| Extracted entries |
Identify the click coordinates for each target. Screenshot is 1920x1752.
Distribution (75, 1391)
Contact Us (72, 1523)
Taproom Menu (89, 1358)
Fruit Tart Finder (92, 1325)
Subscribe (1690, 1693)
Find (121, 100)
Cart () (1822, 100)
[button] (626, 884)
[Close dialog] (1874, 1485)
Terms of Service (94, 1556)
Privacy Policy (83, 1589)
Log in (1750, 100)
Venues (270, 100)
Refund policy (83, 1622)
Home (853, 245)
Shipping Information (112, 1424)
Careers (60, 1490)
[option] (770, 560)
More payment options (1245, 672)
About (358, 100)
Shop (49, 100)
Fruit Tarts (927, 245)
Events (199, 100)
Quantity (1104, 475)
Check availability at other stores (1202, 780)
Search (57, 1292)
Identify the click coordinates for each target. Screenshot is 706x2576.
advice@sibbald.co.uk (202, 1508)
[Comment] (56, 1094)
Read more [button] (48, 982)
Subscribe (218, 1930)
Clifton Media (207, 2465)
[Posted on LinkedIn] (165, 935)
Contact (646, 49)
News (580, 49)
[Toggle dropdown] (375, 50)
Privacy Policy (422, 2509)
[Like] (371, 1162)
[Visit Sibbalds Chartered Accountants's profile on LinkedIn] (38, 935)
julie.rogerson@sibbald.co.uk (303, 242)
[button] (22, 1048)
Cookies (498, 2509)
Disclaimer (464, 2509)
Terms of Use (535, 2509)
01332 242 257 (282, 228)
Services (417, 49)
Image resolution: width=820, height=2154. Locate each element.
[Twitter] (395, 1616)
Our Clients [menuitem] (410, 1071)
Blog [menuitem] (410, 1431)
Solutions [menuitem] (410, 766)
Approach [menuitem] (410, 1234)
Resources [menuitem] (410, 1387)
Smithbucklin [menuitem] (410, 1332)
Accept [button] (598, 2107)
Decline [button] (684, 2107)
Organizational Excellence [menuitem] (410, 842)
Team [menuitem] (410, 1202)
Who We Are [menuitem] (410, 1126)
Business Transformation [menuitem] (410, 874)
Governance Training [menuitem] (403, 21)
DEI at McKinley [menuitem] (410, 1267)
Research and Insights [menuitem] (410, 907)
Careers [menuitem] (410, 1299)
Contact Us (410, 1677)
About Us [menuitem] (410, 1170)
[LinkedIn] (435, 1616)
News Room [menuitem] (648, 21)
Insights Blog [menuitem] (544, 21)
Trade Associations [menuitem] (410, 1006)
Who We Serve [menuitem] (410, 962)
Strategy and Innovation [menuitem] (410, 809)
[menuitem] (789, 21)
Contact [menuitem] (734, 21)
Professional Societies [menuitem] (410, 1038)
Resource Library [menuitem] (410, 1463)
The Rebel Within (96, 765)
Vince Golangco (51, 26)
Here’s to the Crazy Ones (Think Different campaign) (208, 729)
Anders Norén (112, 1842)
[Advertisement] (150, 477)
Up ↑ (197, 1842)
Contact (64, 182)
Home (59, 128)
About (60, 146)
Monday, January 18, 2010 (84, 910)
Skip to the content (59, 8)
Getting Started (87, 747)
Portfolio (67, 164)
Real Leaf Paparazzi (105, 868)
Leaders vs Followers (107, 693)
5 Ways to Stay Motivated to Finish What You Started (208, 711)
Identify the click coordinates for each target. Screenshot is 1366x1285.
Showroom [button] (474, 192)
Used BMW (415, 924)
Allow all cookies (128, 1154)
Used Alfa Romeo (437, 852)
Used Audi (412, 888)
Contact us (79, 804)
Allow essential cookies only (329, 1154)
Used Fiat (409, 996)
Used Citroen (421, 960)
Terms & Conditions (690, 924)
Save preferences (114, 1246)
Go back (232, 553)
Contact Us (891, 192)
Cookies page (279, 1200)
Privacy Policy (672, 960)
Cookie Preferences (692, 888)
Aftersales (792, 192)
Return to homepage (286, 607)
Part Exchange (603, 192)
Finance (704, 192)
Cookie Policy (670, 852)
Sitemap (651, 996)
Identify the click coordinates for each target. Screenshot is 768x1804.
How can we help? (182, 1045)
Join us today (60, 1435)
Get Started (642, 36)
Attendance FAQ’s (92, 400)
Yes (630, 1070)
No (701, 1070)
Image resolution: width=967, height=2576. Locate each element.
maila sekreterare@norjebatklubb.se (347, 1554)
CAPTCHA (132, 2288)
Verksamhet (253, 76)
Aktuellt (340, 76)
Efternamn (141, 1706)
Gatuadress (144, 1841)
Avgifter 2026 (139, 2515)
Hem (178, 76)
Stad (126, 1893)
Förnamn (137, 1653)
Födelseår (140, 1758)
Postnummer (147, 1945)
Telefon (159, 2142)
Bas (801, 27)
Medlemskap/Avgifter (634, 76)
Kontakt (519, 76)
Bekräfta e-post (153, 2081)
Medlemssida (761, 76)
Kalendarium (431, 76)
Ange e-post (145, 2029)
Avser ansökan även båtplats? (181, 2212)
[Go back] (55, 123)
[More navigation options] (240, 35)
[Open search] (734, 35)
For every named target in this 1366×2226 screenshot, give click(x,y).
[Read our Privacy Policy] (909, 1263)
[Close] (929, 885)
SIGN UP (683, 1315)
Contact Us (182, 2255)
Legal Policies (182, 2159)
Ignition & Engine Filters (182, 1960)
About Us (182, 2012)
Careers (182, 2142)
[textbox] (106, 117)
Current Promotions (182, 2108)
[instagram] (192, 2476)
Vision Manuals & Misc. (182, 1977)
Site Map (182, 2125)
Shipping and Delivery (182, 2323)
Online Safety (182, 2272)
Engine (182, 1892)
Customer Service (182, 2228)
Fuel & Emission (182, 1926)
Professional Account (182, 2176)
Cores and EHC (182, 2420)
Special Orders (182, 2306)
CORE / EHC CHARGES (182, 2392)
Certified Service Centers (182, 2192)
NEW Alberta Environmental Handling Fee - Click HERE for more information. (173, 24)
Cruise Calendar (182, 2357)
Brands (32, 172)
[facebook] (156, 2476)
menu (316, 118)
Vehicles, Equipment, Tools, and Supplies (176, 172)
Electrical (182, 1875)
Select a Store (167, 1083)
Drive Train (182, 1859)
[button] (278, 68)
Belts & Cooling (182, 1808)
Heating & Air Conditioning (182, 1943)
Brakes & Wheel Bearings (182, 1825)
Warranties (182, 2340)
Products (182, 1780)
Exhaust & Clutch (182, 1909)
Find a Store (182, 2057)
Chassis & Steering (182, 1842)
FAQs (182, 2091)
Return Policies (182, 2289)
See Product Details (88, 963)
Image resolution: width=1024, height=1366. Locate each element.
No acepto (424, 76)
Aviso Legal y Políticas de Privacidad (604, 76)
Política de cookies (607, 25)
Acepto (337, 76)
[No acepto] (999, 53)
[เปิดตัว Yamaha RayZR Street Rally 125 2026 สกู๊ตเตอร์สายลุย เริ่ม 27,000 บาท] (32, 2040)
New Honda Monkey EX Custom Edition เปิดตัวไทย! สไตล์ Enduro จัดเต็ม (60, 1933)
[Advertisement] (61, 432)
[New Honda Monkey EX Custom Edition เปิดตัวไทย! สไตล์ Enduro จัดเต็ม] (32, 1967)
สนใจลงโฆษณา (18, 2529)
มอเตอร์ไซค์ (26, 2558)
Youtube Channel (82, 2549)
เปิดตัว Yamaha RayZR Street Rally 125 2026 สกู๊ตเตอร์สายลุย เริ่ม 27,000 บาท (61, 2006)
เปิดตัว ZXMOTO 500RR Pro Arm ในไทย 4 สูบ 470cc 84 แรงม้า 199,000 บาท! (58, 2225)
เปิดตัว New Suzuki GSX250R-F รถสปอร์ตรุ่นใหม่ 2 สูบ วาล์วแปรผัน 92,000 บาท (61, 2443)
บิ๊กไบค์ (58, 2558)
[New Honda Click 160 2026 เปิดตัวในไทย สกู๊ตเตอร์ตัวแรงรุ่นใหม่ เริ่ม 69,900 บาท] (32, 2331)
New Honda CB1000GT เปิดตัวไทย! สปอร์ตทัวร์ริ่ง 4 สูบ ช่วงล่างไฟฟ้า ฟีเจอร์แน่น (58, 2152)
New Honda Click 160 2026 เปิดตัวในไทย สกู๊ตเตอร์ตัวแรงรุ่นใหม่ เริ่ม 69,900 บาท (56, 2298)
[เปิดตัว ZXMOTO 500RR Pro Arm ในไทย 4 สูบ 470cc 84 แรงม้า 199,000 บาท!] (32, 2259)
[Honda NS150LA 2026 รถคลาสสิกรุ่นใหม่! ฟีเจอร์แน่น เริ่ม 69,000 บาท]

| Exercise goal |
Only the number is wanted: how many lines in the entries above include the word "เจอร"?

| Output for this exercise |
2